Records for processing —
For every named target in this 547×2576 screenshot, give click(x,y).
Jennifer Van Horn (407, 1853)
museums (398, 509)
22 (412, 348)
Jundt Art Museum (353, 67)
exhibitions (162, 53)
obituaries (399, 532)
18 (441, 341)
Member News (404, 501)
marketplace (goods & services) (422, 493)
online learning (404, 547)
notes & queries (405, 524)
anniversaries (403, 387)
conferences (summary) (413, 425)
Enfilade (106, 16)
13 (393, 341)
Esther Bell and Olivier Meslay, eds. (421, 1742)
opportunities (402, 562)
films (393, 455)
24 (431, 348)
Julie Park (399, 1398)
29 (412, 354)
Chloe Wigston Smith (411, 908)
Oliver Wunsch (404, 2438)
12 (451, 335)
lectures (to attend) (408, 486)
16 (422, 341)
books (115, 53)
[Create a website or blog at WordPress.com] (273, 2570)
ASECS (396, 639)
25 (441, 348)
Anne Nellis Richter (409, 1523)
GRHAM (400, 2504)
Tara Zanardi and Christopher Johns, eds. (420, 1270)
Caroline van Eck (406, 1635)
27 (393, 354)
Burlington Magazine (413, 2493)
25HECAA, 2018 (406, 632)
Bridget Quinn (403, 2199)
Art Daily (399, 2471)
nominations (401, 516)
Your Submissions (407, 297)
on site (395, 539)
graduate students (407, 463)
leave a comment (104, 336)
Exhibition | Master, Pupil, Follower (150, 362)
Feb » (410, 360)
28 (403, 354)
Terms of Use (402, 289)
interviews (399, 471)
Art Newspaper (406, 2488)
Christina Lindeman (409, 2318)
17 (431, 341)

Task details —
Write out exactly the lines starting with the one that holds "22 (412, 348)" and running through the last line above.

Response area —
22 (412, 348)
Jundt Art Museum (353, 67)
exhibitions (162, 53)
obituaries (399, 532)
18 (441, 341)
Member News (404, 501)
marketplace (goods & services) (422, 493)
online learning (404, 547)
notes & queries (405, 524)
anniversaries (403, 387)
conferences (summary) (413, 425)
Enfilade (106, 16)
13 (393, 341)
Esther Bell and Olivier Meslay, eds. (421, 1742)
opportunities (402, 562)
films (393, 455)
24 (431, 348)
Julie Park (399, 1398)
29 (412, 354)
Chloe Wigston Smith (411, 908)
Oliver Wunsch (404, 2438)
12 (451, 335)
lectures (to attend) (408, 486)
16 (422, 341)
books (115, 53)
[Create a website or blog at WordPress.com] (273, 2570)
ASECS (396, 639)
25 (441, 348)
Anne Nellis Richter (409, 1523)
GRHAM (400, 2504)
Tara Zanardi and Christopher Johns, eds. (420, 1270)
Caroline van Eck (406, 1635)
27 (393, 354)
Burlington Magazine (413, 2493)
25HECAA, 2018 (406, 632)
Bridget Quinn (403, 2199)
Art Daily (399, 2471)
nominations (401, 516)
Your Submissions (407, 297)
on site (395, 539)
graduate students (407, 463)
leave a comment (104, 336)
Exhibition | Master, Pupil, Follower (150, 362)
Feb » (410, 360)
28 (403, 354)
Terms of Use (402, 289)
interviews (399, 471)
Art Newspaper (406, 2488)
Christina Lindeman (409, 2318)
17 (431, 341)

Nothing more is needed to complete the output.